-- WORK REQUIRED --
Reproduce all of the entries character for character, while leaving out any pictures they contain.

-- SOURCE MATERIAL --
:::

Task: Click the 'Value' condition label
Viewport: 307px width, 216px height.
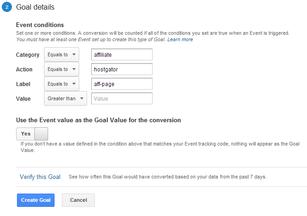Action: pos(23,99)
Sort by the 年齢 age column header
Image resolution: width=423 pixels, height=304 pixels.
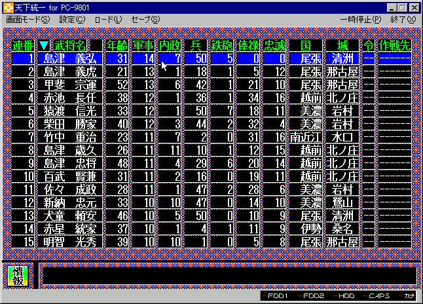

:::

-- TASK RESULT --
Task: Click the 'Value' condition label
Viewport: 307px width, 216px height.
Action: pos(23,99)
Sort by the 年齢 age column header
Image resolution: width=423 pixels, height=304 pixels.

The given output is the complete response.